Podczas rutynowej kontroli funkcjonariusze ITD z Radomia zatrzymali ciągnik siodłowy z naczepą niskopodwoziową należący do polskiego przewoźnika. Zestaw, w ramach krajowego transportu drogowego, przewoził niepodzielny ładunek – ciężką koparkę gąsienicową.
Inspektorzy mieli uzasadnione podejrzenia co do przekroczenia dopuszczalnej masy całkowitej oraz nacisków osi, dlatego skierowali pojazd na inspekcyjne wagi. Wyniki pomiarów były jednoznaczne: rzeczywista masa całkowita pojazdu wyniosła 58,6 t przy dopuszczalnym limicie 40 t. Nacisk na podwójną oś napędową ciągnika siodłowego wynosił 23,15 t, limit to 19 t. Zestaw był również za długi o 4,9 m i za szeroki o 18 cm względem dopuszczalnych wymiarów.
Podczas kontroli kierowca okazał zezwolenie kategorii IV na przejazd pojazdu nienormatywnego. Ze względu na rzeczywiste parametry techniczne, dla tego rodzaju transportu wymagane było zezwolenie kategorii V. Przejazd odbywał się więc niezgodnie z przepisami.

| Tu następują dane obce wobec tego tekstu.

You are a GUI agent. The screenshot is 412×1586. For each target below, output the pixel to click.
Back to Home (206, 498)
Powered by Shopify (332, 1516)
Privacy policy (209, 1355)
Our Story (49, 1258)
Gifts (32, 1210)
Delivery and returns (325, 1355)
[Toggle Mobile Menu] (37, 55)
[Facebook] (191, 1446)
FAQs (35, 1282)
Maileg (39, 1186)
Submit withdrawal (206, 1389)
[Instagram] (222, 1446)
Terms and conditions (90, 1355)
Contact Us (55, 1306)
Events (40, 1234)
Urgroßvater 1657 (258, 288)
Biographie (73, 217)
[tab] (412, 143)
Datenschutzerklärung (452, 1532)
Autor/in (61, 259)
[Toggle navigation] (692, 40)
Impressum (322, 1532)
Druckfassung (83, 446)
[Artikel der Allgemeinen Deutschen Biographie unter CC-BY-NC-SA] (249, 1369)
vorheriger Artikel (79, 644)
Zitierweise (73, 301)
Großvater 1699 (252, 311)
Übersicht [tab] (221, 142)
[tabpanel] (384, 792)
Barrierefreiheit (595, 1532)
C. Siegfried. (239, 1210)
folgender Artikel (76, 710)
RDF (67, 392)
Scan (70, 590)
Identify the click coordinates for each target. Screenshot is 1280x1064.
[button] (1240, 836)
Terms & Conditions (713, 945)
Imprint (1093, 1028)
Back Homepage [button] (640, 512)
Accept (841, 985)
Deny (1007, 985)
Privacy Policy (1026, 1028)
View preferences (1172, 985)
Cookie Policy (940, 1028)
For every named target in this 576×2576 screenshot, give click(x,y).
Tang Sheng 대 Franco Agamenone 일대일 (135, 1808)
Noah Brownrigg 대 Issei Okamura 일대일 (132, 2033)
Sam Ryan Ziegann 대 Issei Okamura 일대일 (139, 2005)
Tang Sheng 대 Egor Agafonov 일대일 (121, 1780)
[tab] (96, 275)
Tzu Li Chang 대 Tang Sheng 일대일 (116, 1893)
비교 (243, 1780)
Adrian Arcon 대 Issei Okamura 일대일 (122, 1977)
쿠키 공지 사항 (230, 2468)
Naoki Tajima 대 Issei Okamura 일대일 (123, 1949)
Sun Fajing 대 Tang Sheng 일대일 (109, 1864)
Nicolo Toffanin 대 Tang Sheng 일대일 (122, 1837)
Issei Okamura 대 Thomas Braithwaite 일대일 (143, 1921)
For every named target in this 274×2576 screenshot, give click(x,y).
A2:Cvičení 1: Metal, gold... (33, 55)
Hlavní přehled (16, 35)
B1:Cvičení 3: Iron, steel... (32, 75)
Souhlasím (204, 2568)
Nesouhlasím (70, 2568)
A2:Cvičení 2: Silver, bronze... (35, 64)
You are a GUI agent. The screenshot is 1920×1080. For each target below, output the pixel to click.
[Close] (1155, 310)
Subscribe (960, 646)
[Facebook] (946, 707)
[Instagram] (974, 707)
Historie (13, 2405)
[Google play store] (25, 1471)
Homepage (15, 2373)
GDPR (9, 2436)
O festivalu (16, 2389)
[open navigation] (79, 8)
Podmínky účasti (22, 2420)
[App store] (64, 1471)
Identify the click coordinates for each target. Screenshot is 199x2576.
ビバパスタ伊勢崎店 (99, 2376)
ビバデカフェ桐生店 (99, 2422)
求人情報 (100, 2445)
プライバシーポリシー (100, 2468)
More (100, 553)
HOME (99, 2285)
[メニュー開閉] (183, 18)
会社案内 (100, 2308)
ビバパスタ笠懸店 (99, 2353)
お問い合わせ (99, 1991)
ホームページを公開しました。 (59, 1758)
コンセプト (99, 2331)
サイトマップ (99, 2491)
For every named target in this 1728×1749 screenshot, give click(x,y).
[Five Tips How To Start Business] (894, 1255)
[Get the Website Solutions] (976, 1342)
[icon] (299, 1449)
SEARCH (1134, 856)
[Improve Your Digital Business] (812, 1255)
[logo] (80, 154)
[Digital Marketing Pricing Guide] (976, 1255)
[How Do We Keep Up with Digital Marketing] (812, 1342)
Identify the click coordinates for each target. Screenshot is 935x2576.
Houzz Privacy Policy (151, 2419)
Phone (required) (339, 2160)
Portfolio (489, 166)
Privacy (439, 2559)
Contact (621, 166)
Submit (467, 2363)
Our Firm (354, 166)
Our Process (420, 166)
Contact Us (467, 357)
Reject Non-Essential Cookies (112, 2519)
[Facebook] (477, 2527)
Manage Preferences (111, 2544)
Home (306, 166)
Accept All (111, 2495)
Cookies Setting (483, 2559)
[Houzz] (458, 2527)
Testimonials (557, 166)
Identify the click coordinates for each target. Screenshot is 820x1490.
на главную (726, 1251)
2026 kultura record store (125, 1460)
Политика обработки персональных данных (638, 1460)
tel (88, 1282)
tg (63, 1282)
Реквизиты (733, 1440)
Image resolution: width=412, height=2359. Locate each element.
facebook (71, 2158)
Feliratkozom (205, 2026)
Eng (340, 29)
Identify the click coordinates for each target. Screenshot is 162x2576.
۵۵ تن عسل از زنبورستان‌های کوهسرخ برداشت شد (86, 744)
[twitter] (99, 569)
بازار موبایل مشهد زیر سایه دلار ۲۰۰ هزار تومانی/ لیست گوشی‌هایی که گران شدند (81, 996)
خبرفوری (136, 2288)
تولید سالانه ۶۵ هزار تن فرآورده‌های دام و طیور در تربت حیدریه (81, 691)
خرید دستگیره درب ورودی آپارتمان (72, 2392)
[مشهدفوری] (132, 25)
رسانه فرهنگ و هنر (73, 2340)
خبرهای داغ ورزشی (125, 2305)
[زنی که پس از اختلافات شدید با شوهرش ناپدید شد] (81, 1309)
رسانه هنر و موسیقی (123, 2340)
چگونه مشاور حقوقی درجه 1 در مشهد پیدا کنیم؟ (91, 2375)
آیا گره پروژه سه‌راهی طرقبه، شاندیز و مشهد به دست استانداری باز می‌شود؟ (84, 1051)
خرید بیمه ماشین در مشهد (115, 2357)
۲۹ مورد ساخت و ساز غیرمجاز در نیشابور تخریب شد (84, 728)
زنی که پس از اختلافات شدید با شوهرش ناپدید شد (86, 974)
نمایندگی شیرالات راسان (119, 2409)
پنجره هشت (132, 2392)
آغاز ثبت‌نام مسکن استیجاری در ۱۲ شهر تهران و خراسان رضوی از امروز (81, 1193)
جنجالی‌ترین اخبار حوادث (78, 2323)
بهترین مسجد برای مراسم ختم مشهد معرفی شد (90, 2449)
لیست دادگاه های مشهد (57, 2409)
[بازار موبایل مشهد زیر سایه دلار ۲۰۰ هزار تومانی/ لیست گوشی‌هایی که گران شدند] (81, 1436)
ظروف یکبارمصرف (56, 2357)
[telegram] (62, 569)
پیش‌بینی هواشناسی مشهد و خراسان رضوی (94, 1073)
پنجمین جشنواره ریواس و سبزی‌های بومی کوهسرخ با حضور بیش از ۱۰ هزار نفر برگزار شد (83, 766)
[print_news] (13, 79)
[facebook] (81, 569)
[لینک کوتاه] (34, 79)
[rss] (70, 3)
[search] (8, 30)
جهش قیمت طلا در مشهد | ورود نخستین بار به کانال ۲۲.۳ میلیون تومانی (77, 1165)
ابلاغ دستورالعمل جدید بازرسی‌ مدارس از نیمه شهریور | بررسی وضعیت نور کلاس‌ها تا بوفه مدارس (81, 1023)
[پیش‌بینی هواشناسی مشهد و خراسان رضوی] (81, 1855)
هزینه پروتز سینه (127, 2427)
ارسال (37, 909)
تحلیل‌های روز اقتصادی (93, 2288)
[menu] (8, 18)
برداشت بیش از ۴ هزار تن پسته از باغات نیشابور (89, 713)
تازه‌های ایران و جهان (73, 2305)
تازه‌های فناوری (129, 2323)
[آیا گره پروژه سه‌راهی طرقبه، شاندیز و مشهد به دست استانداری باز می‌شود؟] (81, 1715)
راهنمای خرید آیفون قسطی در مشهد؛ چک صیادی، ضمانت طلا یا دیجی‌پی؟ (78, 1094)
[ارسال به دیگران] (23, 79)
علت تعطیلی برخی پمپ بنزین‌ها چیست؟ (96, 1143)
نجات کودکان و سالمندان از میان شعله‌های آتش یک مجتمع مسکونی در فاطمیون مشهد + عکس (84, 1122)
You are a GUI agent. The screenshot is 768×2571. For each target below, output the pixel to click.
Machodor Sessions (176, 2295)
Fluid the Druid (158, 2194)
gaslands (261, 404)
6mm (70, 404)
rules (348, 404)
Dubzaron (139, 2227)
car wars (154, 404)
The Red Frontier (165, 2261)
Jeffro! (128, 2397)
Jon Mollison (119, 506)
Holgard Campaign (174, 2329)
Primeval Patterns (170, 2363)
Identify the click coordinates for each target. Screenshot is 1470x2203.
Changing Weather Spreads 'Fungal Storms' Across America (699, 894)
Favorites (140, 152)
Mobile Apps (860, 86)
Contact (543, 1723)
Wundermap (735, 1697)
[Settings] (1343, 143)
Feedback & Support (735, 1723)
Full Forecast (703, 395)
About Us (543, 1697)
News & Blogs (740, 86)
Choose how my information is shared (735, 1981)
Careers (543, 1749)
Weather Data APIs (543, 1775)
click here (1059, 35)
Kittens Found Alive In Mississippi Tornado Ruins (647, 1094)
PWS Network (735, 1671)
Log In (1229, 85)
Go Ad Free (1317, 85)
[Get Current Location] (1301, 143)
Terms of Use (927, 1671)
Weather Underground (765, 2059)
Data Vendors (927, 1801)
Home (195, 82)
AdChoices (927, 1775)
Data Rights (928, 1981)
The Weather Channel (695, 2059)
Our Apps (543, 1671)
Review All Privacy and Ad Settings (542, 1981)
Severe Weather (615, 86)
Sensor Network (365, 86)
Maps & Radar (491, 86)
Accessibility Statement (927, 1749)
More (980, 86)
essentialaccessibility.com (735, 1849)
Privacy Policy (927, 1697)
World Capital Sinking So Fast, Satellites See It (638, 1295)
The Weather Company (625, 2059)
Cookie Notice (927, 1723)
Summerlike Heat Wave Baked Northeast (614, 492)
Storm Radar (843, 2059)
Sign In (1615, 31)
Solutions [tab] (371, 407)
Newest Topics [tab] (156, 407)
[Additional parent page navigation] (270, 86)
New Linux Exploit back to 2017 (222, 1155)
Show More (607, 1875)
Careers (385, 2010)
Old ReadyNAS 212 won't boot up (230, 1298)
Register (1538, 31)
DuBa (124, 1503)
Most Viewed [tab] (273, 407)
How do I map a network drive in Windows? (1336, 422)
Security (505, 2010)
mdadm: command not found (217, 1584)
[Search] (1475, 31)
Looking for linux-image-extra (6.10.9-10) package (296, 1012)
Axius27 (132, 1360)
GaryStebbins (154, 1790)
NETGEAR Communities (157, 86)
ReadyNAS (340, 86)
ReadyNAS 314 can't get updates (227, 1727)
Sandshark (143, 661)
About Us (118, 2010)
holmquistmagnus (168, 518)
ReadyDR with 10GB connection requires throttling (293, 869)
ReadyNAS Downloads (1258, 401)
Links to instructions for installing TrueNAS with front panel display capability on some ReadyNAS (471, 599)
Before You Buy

W związku z wykrytymi nieprawidłowościami, inspektorzy zakazali dalszej jazdy do momentu przywrócenia pojazdu do stanu zgodnego z przepisami. Łączna kara finansowa dla przewoźnika może wynieść nawet 27 000 zł.
Przeciążone i nienormatywne pojazdy stanowią realne zagrożenie dla infrastruktury drogowej – przyczyniają się do szybszej degradacji nawierzchni, mostów i wiaduktów. Dodatkowo, wpływają negatywnie na bezpieczeństwo ruchu drogowego – mają dłuższą drogę hamowania oraz pogorszoną stateczność. Tego typu naruszenia to również przejaw nieuczciwej konkurencji wobec przewoźników działających zgodnie z prawem.